As each and every child was handed a certificate, I began feeling a little underwhelmed.

As the school year winds down there are heaps of school assemblies, presentations, concerts and ceremonies to attend and I for one am relishing every single one. This is the first time in two years I’ve been able to attend them all. I had my camera phone charged and ready to go.

First occasion: the school awards ceremony.

As I sat in the parent chairs awaiting my little cherubs, I couldn’t help the tears that threatened to spill from my eyes. I’d found out that my boys, my beautiful little boys, would both be receiving certificates. They were amazing kids and obviously, I was an amazing mother.

The certificates were handed out to each year in turn and it was after the first group of students proudly assembled before us that I clued onto the fact that EVERY child would be receiving a certificate that day, and by every child I mean…

Every. Single.
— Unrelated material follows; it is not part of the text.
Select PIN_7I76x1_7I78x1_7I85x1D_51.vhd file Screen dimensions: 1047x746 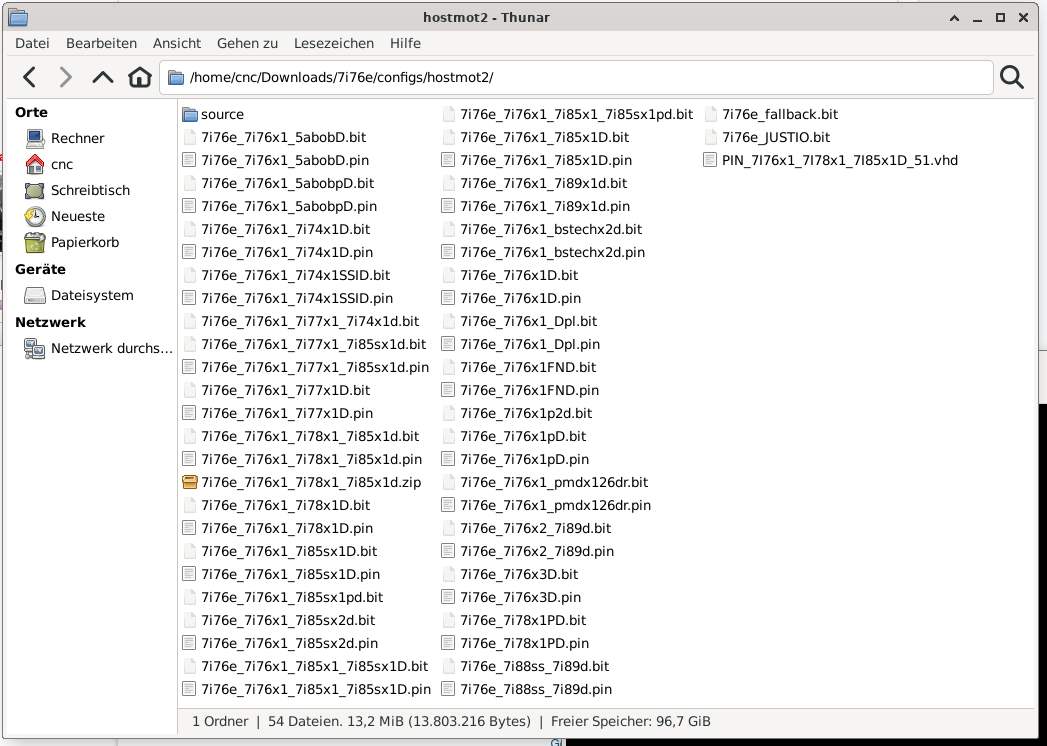pos(839,160)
One.

I still clapped and smiled and took photos but I have to admit that as each certificate was handed out I began to feel a little underwhelmed.

Handing out certificates to every child might stop anyone feeling left out, but it also stops anyone from feeling special. Because they are all getting one.

God forbid we save certificates for students who have actually excelled at something.

I was a little bit relieved when we got home and read each certificate carefully. Each child had been given a certificate in a particular category and then a specific talent had been highlighted. My eldest son was acknowledge for public speaking and my youngest son was acknowledge for his maths skills.

So, not completely meaningless then.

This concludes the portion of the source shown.